21 Months of Hell is a 2017 documentary film about the torture methods performed by the police in India during The Emergency. The film is directed by Yadu Vijayakrishnan and produced by Arise Media Network.

21 Months of Hell had its first private screening in New Delhi with the presence of Indian Union Minister of State Aswini Kumar Choubey who was also a victim of torture during Emergency. The film had overall positive response.

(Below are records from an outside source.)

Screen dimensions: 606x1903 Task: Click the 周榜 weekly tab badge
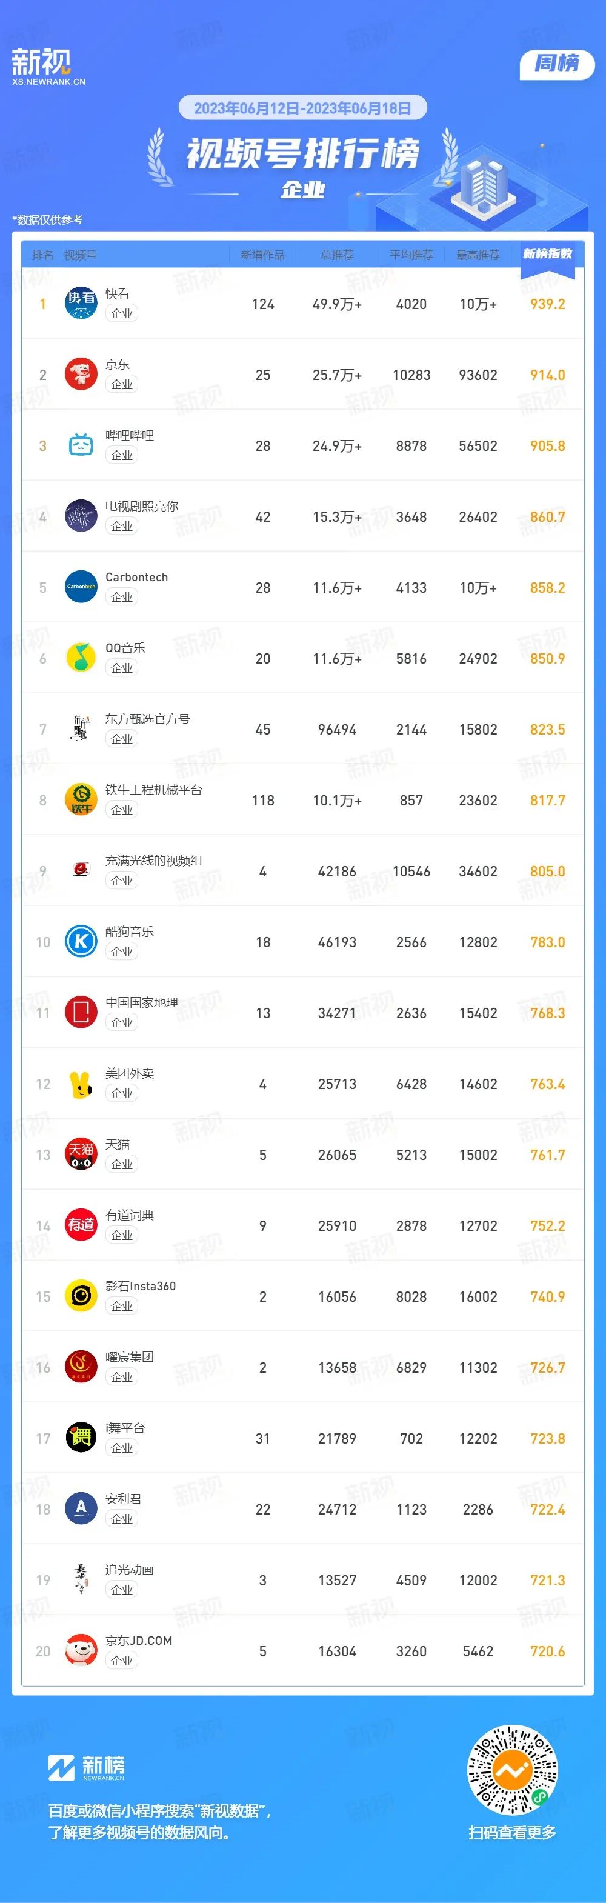tap(557, 64)

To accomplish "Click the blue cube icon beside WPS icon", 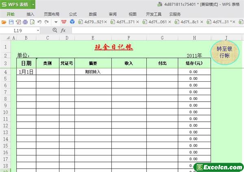I will pyautogui.click(x=72, y=21).
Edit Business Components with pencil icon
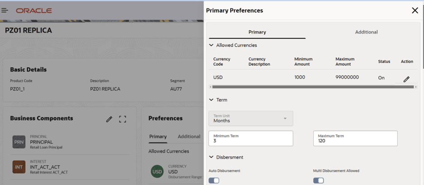424x185 pixels. click(x=109, y=119)
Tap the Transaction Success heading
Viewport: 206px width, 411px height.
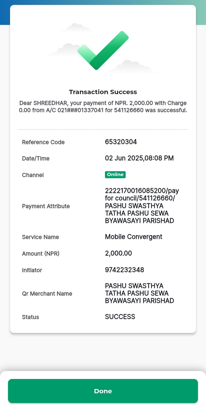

Controversies sparked as the Central Board of Film Certification rejected the film citing that there was no proof of the torture methods used by police during the Emergency.

== Controversy ==
The Kerala Regional Office of Central Board of Film Certification also known as Film Censor Board denied certificate for the film citing various reasons. Public exhibition in India requires certificate from the CBFC. Yadu Vijayakrishnan alleged that the Board didn't even give him a chance to edit the scenes it deemed problematic; instead, it refused to certify the film altogether. Although the film was applied for an 'A' certificate, the Censor Board refused the portrayal of violence in it. The officials of CBFC asked for proofs for the torture methods during Emergency and when Yadu told them that he had interviewed surviving victims, the CBFC replied demanding written government reports. Claiming that there aren't any solid evidence for torture and the film had too much violence, the CBFC rejected the film and forwarded the report to CBFC Mumbai Headquarters for revising committee. Large political uproar occurred from RSS activists as most of the senior leaders of RSS and BJP, the ruling party, are victims of the torture during Emergency. Yadu Vijayakrishnan alleged that the members of Central Board of Film Certification are leftists and pro-Congress and that they want to hide the efforts of RSS activists in restoring democracy during Emergency. He also added that the BJP is accused of interfering media industry and the film talks about RSS and Jansangh's work to restore democracy, following this logic he would've got a certificate.